[Stored data]
____________________
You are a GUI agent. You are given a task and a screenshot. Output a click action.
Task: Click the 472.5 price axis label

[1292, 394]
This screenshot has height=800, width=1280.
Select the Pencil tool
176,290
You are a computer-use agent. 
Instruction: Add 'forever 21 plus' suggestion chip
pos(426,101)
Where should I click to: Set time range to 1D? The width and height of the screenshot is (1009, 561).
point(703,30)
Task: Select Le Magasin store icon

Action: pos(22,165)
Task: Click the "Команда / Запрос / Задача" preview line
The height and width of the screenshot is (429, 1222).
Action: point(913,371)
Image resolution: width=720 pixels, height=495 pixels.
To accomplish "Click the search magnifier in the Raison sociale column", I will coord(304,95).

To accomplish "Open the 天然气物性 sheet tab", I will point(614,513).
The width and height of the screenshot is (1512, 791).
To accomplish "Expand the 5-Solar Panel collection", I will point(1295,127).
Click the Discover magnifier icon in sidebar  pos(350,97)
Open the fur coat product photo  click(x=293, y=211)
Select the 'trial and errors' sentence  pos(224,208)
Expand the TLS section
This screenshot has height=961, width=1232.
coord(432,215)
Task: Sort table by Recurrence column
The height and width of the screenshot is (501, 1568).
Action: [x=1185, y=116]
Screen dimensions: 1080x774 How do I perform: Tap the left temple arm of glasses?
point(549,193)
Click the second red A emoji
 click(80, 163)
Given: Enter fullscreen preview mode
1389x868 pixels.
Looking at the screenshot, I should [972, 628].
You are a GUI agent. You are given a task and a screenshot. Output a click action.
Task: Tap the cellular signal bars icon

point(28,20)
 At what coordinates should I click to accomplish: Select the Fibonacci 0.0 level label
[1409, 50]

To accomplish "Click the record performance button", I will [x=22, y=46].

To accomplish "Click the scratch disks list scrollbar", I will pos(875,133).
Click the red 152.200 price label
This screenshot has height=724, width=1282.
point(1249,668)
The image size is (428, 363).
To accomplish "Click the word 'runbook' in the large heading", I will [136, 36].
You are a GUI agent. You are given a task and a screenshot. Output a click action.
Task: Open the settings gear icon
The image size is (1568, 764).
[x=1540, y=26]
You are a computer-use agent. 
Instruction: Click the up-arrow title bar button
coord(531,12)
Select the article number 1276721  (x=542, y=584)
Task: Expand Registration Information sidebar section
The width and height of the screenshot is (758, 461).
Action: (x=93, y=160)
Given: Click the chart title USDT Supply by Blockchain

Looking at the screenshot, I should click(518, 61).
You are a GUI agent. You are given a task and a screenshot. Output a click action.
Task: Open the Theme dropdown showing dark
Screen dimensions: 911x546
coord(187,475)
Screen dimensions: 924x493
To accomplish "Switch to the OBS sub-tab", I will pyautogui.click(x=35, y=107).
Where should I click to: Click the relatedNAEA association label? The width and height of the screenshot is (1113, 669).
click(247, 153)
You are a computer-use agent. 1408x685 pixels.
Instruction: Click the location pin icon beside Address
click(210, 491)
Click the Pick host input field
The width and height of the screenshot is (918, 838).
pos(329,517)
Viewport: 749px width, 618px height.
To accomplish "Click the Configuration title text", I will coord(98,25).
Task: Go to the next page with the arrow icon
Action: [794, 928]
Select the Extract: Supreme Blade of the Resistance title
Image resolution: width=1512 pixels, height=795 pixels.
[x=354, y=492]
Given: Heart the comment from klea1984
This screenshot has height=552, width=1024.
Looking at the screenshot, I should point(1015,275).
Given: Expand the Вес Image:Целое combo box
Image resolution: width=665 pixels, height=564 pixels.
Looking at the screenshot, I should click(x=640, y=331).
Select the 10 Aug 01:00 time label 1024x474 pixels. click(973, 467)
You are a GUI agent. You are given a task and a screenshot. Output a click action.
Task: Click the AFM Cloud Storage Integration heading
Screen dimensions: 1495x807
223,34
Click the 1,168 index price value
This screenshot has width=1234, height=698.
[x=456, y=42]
____________________
**WHAT THE TASK ASKS:**
Count the lines in the data where "heading" occurs. Report the number only.

**RESPONSE BOX:**
2